Além dos links que passei (os sublinhados não foram porque achei bonitinho não), é parada obrigatória também o Planeta Stoner, o melhor site dedicado ao estilo no Brasil. Essa matéria, da central rock Whiplash, também ficou muito boa, bem esclarecedora para iniciantes.

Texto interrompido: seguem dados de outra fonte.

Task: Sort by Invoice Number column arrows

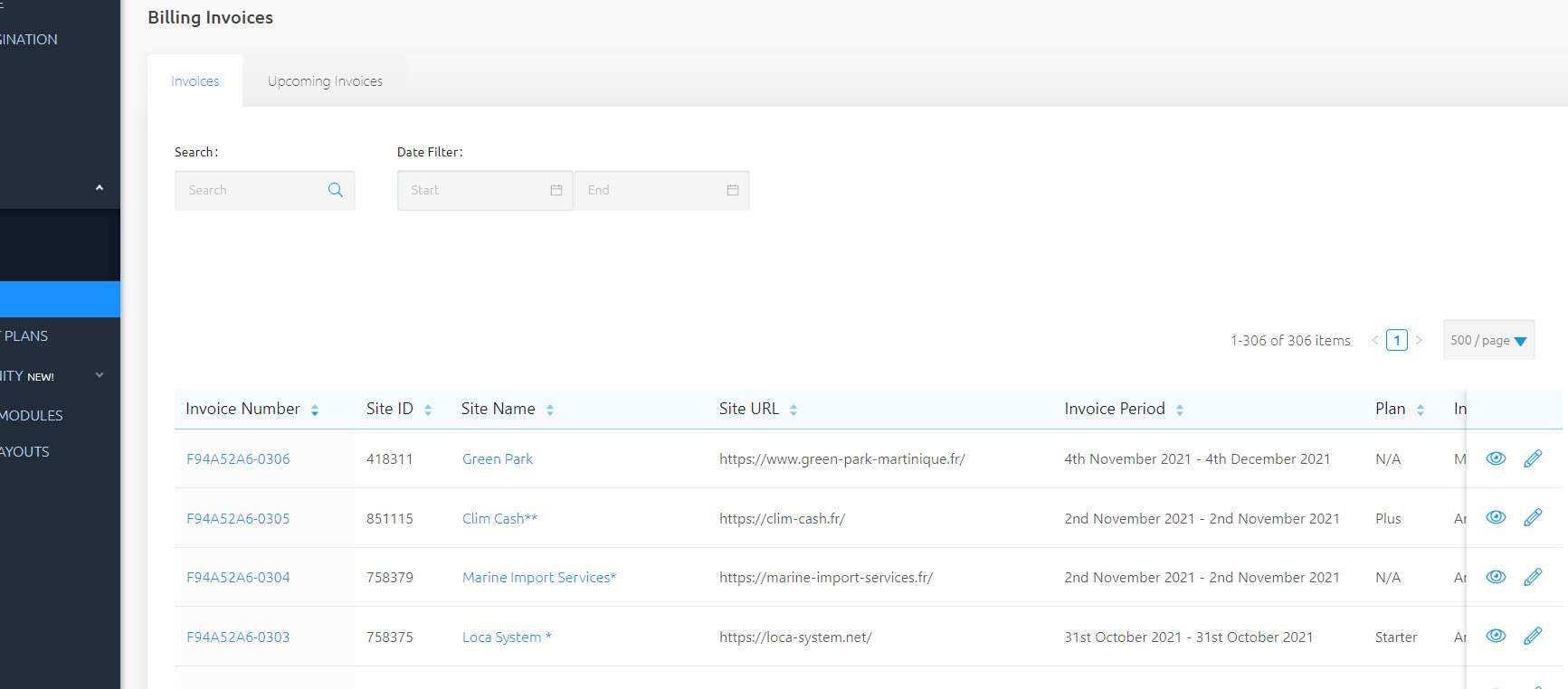Action: tap(315, 410)
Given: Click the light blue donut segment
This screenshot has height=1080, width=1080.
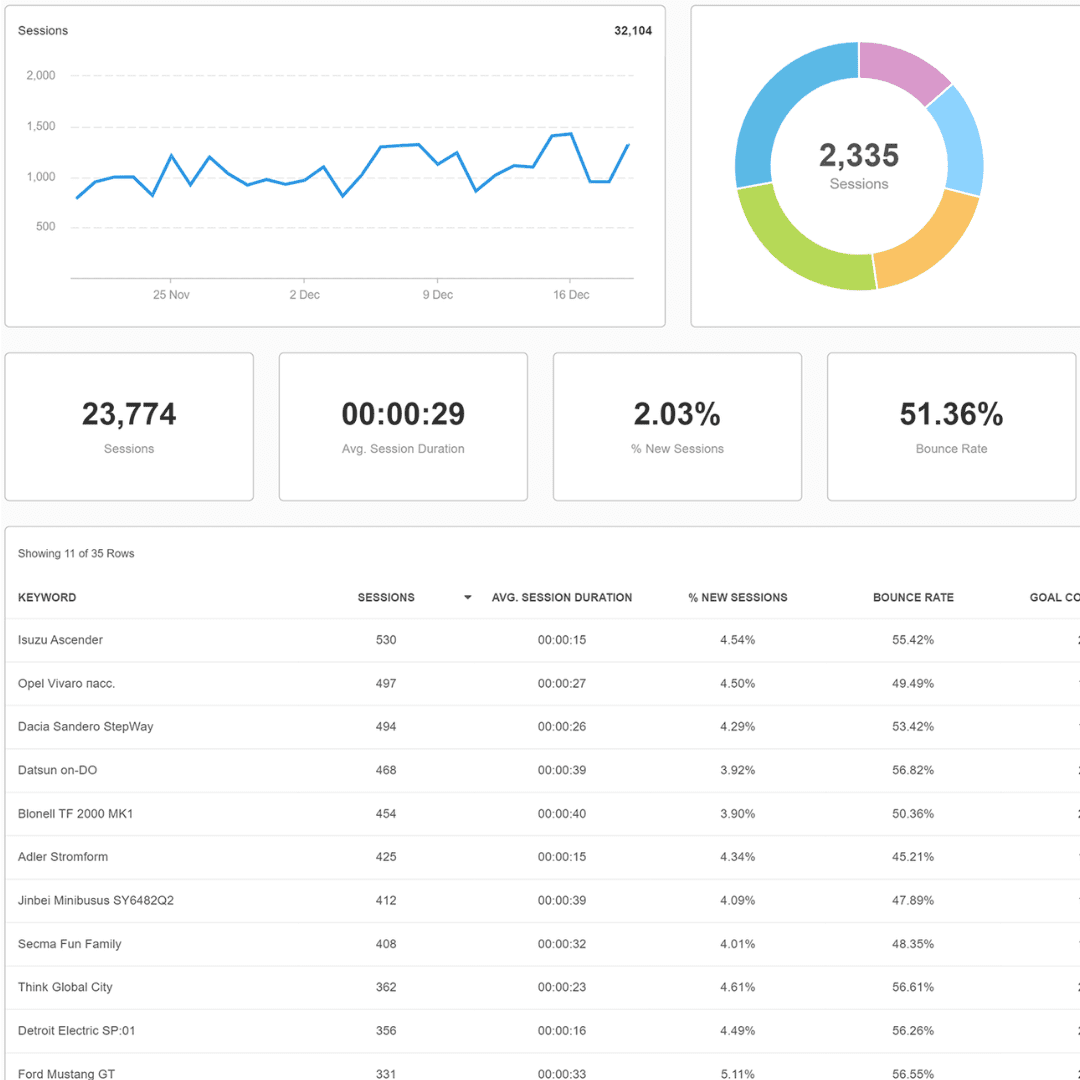Looking at the screenshot, I should click(960, 140).
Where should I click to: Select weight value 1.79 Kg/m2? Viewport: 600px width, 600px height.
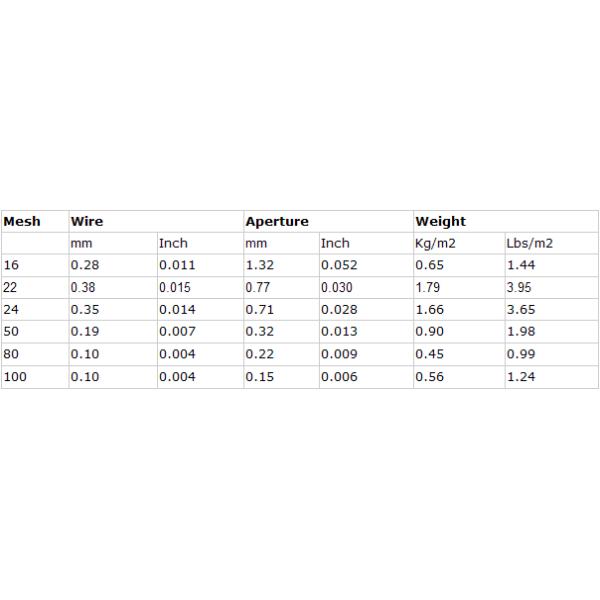point(430,288)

Outra coisa, o stoner sempre caminhou lado a lado (mas sem boiolagem) com o gothic e o já citado doom metal. À primeira ouvida, parece tudo a mesma coisa, mas para o ouvido treinado é quase uma blasfêmia proferir tal afirmação. Doom é pesadaço e arrastado, gothic é... gótico e depressivo e stoner é isso tudo, só que cheio de marijüana, e todos os três nem sonhariam em existir se não fosse o Black Sabbath. Pra saber diferenciá-los "profissionalmente", recomendo essa excelente matéria, onde Jorge Vitzac destrincha legal toda essa viagem lisérgica e incandescente. Pra visitar tomando uma cerva trincando de gelada.


Post ao som de Kyuss, Firebird, Helmet e Black Sabbath - e haja café!!